‘Drawing on Nature: Taki Katei’s Japan’ is now on at Word Museum, but who is Taki Katei? Here are our top ten facts about this forgotten master!
Taki Katei’s father was a masterless samurai (rōnin) who had moved from Aki Province to the shogun’s city. A rōnin was a samurai without a lord or master during the feudal period (1185–1868) of Japan. Taki Katei was said to be an excellent swordsman in his youth.
After winning a bronze award for his exhibit in Chicago in 1893, Taki Katei was appointed an Imperial Household Artist, one of only 8 painters to be honoured at that point in time. His works in the inner palace were held in the most prestigious area – the emperor’s personal suite.
From 1881 Taki Katei produced numerous works for the imperial household and was the highest-paid painter in the scheme to decorate the new imperial palace, completed in 1888.
In 1850 aged 20, Katei left his home in Sendagaya in Edo (Tokyo) to travel the 692 mile journey to Nagasaki on foot. He made many stops on the way and visited numerous acquaintances, finally arriving in Nagasaki a year later!

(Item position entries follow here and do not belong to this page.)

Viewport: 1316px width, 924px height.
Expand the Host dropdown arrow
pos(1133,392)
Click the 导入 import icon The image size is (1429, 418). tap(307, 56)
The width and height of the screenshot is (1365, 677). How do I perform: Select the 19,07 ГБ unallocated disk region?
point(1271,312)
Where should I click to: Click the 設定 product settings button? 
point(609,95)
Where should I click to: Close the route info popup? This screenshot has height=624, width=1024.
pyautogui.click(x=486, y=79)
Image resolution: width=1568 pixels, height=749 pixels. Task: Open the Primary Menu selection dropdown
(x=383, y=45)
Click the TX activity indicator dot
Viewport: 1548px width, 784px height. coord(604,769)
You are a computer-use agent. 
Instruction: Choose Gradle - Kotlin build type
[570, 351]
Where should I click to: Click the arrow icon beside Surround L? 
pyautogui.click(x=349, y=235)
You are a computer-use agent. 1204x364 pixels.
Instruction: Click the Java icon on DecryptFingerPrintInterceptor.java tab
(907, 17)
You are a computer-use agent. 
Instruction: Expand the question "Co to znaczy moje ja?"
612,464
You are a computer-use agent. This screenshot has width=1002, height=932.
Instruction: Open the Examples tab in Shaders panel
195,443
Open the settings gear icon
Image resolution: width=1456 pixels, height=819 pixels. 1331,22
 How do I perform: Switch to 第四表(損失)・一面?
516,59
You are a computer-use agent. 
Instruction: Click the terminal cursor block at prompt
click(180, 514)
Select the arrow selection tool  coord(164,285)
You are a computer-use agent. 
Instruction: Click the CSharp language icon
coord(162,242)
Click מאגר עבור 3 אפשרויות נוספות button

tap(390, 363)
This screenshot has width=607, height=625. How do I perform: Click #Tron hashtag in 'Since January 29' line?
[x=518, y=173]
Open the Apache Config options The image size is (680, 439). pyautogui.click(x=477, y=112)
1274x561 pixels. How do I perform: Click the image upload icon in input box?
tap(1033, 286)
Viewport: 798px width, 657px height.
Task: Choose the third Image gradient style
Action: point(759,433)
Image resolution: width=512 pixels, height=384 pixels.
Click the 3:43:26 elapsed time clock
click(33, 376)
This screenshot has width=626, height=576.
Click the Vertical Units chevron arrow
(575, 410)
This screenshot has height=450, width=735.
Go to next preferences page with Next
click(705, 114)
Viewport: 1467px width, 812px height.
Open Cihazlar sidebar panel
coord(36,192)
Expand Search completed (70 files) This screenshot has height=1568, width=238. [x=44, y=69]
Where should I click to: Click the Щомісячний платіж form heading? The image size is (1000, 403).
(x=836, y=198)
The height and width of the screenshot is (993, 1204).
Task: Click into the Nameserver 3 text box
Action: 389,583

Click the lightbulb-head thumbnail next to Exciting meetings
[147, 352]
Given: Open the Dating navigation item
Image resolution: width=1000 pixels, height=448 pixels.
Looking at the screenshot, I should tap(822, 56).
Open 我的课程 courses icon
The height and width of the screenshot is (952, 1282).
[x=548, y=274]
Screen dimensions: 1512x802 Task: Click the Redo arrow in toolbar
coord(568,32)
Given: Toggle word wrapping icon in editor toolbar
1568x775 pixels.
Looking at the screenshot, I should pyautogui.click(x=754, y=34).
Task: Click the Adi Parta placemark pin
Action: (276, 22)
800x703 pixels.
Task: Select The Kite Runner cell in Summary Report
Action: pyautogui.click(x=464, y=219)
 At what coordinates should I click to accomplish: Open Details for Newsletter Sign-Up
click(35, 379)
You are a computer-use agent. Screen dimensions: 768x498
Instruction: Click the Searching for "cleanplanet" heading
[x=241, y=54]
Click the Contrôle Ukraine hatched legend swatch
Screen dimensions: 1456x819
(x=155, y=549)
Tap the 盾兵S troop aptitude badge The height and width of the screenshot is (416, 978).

When he was not obsessively painting, Taki Katei would play the game Go for hours. An article in the Japan Art association bulletin entitled ‘Go Mania’ highlighted Katei’s superior qualities, placid disposition and steely determination.
In a time when it was difficult for a woman to pursue a career in painting, it is surprising to learn that many of Katei’s students were women. Women were not allowed to enter the Tokyo School of Fine Arts at this time and so had to seek tuition in private studios like Katei’s.
No mark could be erased once a painter had set it down; so it required years of training. Taki Katei would have trained by repeated copying of models provided by his teacher, as well as by sketching from life. The sketches in the current exhibition are the models he made for his students, or the copies made by them.
Until the mid-1880s Katei participated in the lively circle of scholars, authors, poets and painters who engaged in what is termed the “literati arts”, inspired by classical Chinese culture.
The name Katei means Harmony Pavillion, but Japanese artists were often given a gō name, or art name, by their teacher. Over his lifetime Katei used the names Suizan (Jade Mountain), Randen (Orchid Field), Kōkōkan (Hall of Hoeing Fragrance) and Meikei (Tea Valley).
There were many different traditions of painting in Japan when Katei was training; he pursued a form that was deeply indebted to Chinese models and required extensive knowledge of classical Chinese poetry and competence in calligraphy.